Plus, Richardson has put in his due diligence with Hansen. The duo worked at least three days a week during the summer, going through "the whole route tree," Hansen said. "He's done a great job since spring, he's worked on everything. He's a complete receiver now (but) you can't coach or teach speed. He has it."
And that "it" factor has helped 'P-Rich' develop this mindset: "Don't get hit . . . so pretty much I'll run as fast as I can."
Richardson's early football career was spent playing cornerback and quarterback, and some colleges pictured him playing defense. By his admission, he was "hard-headed" in high school and "didn't take coaching to heart."
But that eventually changed and he began to take more pride in his route running, as well as studying the technical aspects of his position. That change, said Kennedy, can be credited to Richardson's still-developing maturity: "He's into it. He wants to be good, he studies it. He's more receptive to us moving him around. He's learned so much and I'm confident that he'll just keep growing."

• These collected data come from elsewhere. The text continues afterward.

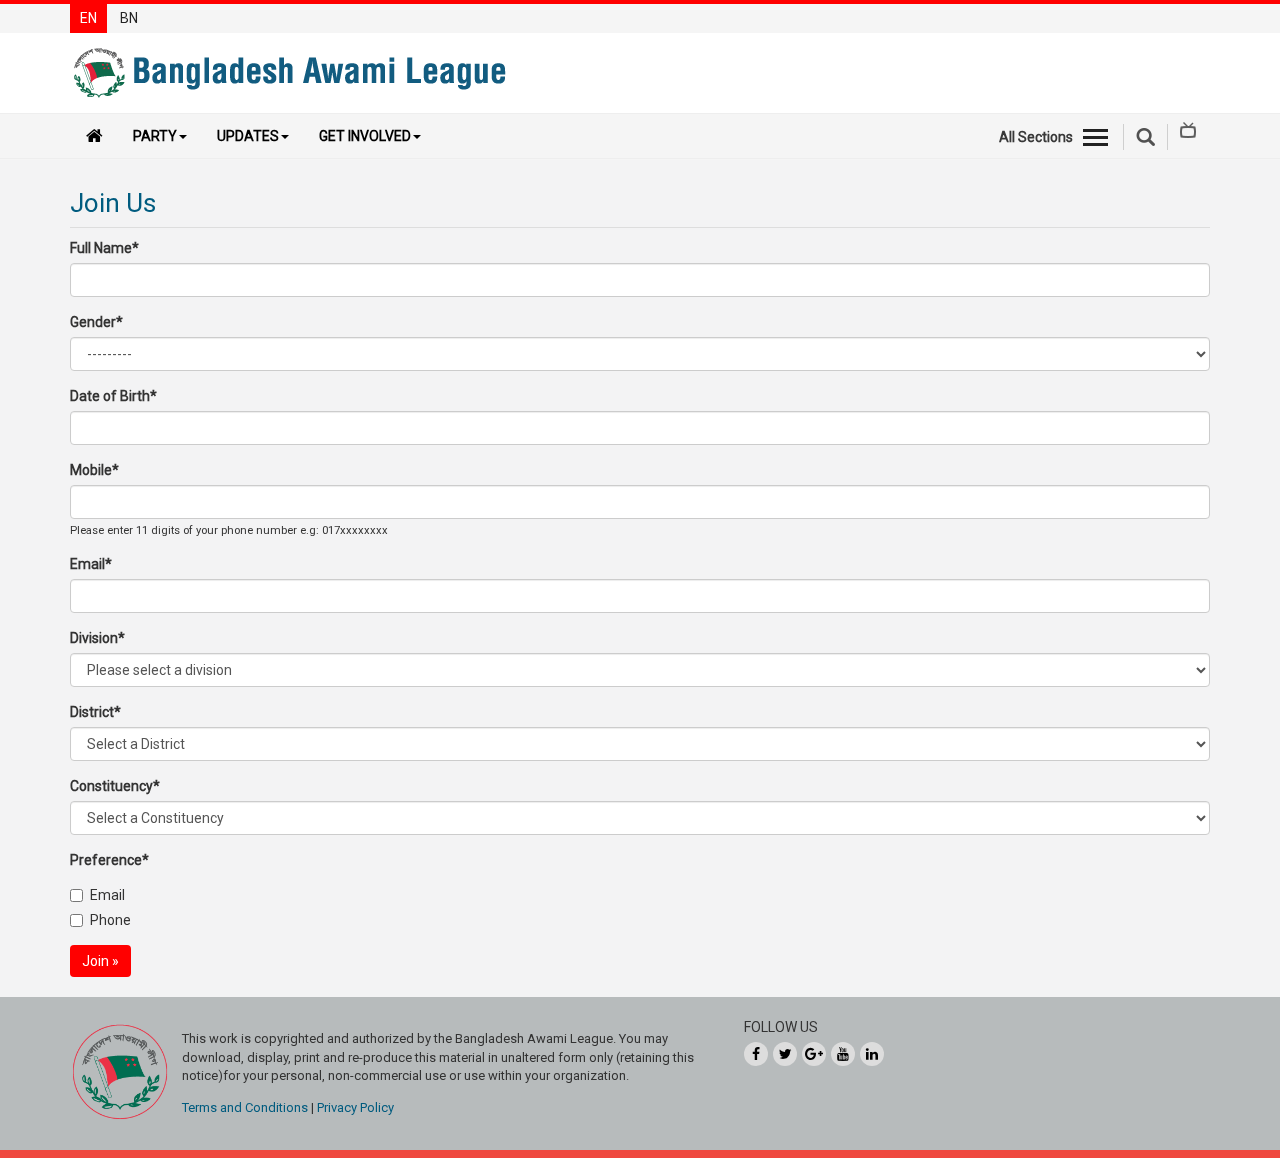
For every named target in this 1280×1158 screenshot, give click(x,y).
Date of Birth (113, 396)
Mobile (94, 470)
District (95, 712)
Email (91, 564)
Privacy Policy (355, 1107)
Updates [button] (248, 136)
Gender (96, 322)
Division (97, 638)
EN (88, 18)
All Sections (1036, 137)
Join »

He's already grown enough to appreciate being CU's "go-to guy" in the passing game, as well as accept the responsibilities of being a premier playmaker. He said he relishes the pressure: "I feel like the heat is on, and I like that. Having that pressure and having that leadership put on me . . . I like it. My whole life I've been a leader, so for them to put that pressure and give me that goal - the go-to guy and the playmaker - I just appreciate it."
The 2011 Rocky Mountain Showdown finds CSU unbeaten (2-0) and CU winless (0-2). For both schools, bringing those records into this game is a rarity. The Rams haven't met the Buffs with a 2-0 or better record since 1941; the Buffs haven't confronted the Rams with a 0-2 or worse mark since 1939.
Richardson realizes "a sense of urgency" in Week 3, but adds, "There has to be that every week, but there's no panic button we need to push now. We just need to come out and compete. Against Cal we showed a lot. It didn't add up at the end, but we played really, really hard. We expect nothing short of that this weekend."
CSU, he predicted, "will come out hard, but we'll come out hard. We'll have a chip on our shoulder; we're 0-2, we have no choice."
On the other hand, the Rams will have no choice but to try and contain 'P-Rich.' It's becoming one of early September's tougher assignments.